Treinta y un naciones, entre ellas Argentina, España, Canadá, el Reino Unido y los Estados Unidos, emitieron una declaración conjunta en la que exigen al gobierno venezolano que respete los resultados de las elecciones presidenciales celebradas el 28 de julio de 2024. La comunidad internacional aplaudió la participación del pueblo venezolano en unos comicios que, a pesar de los numerosos desafíos, vieron a más de 12 millones de votantes acudir a las urnas.
Sin embargo, a casi dos meses de los comicios, los llamados por la transparencia electoral siguen sin ser atendidos. Observadores internacionales han documentado serias preocupaciones sobre la falta de integridad del proceso electoral, destacando la negativa de la Comisión Electoral Nacional de publicar resultados detallados y verificables. Según la declaración, esta falta de transparencia socava el derecho del pueblo venezolano a ver reflejada su voluntad en las urnas.
Uno de los puntos más críticos señalados en la declaración es la situación de Edmundo González Urrutia, el candidato presidencial que, según los registros públicos disponibles, habría ganado la mayoría de los votos en las elecciones del 28 de julio. A pesar de ello, el gobierno de Nicolás Maduro ha desoído estos resultados y, el pasado 3 de septiembre, emitió una orden de arresto contra González Urrutia por motivos políticos, obligándolo a abandonar el país.

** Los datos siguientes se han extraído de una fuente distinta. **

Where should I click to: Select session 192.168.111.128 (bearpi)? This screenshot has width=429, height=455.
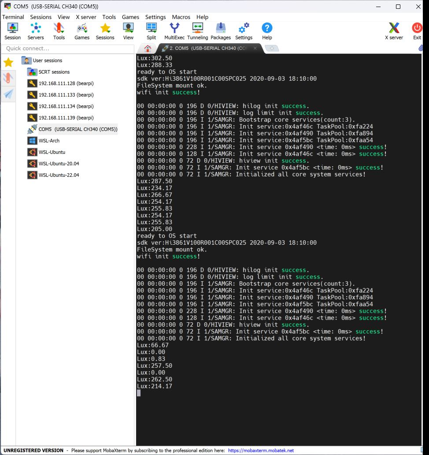[x=66, y=83]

Además, los países firmantes denuncian la represión sistemática que ha seguido a las elecciones, incluyendo detenciones arbitrarias, incluso de niños, violencia política y violaciones graves de los derechos humanos, tales como la denegación de juicios justos y la intimidación contra miembros de la oposición y la sociedad civil.
La declaración conjunta hace un llamado urgente para que se permita el regreso inmediato de la Oficina del Alto Comisionado de las Naciones Unidas para los Derechos Humanos a Venezuela, a fin de que supervise de manera independiente la situación en el país. Además, los países firmantes exigen el respeto a los compromisos internacionales de Venezuela, como el Convenio de Asilo Diplomático de Caracas de 1954, solicitando un paso seguro para los seis solicitantes de asilo refugiados en la residencia oficial de la República de Argentina en Caracas.
Finalmente, la comunidad internacional insta a los líderes políticos venezolanos a entablar discusiones inclusivas y constructivas para resolver pacíficamente el estancamiento político y restaurar las instituciones democráticas, de acuerdo con la voluntad expresada por los venezolanos en las urnas. Los firmantes reiteran su apoyo a los millones de venezolanos que continúan arriesgando su seguridad para exigir un futuro más democrático y próspero para su país.
Esta declaración conjunta es una muestra de la creciente presión internacional sobre el régimen de Maduro, en un contexto de creciente incertidumbre política y violaciones a los derechos humanos en Venezuela.